В связи с ним вообще стоит отметить, что у его создателя — судьба, назвать которую безоговорочно славной мешает нечто трудно определимое. Автор изумительных «Записок охотника», таких сильных романов, как «Дворянское гнездо» и — особенно! — «Отцы и дети», Тургенев несколько импрессионистичен на фоне тогдашней словесности, тяготевшей к тому, чтобы не просто рисовать характеры, но выругать типы. Его герои (но не Базаров!) будто наброски карандашом или углем, заготовки того, что потом будет выписано маслом. Скажем, Чертопханов и Недопюскин окажутся словно бы дорисованы в прозе Лескова, Кукшина и Ситников, льнущие к «нигилисту» Базарову, десять лет спустя превратятся в резкие карикатуры тех же «Бесов». Слабый, бездеятельный и странно привлекательный самой своей бездеятельностью Лаврецкий, конечно, тоже набросок — отчасти Пьера Безухова, отчасти, что вероятнее, Ильи Ильича Обломова.
Опять «записная книжка»? И что это, достоинство или недостаток Тургенева?

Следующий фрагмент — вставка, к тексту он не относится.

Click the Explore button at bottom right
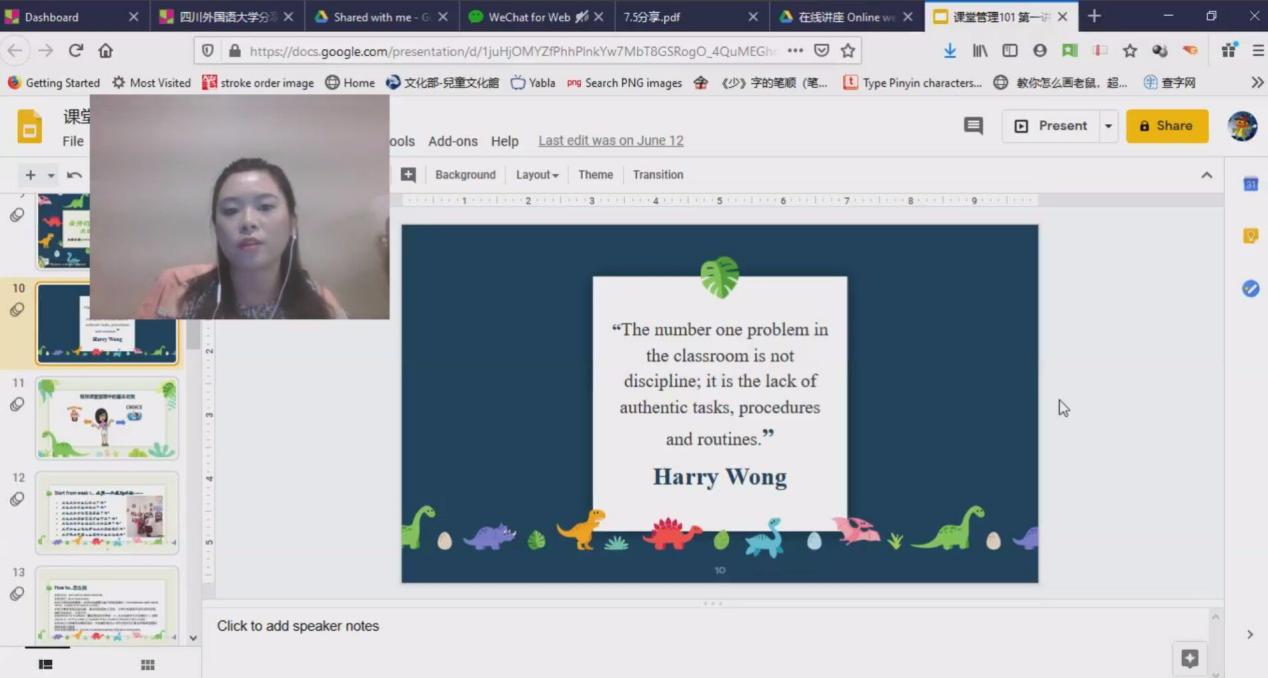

Ни то ни другое. Просто — необыкновенное чутье Тургенева к веяниям современности; чутье, заставляющее процесс творчества опережать то состояние, когда плод созрел. Когда характер героя уже способен выйти осознанным и объемным; вот почему не просто печальным курьезом можно считать «Необыкновенную историю» Гончарова. Сочинение, в коем тот изложил свои подозрения, будто Тургенев только и делал, что похищал гончаровские замыслы — для своих романов и повестей, да и для знакомых иностранцев, француза Флобера и немца Ауэрбаха.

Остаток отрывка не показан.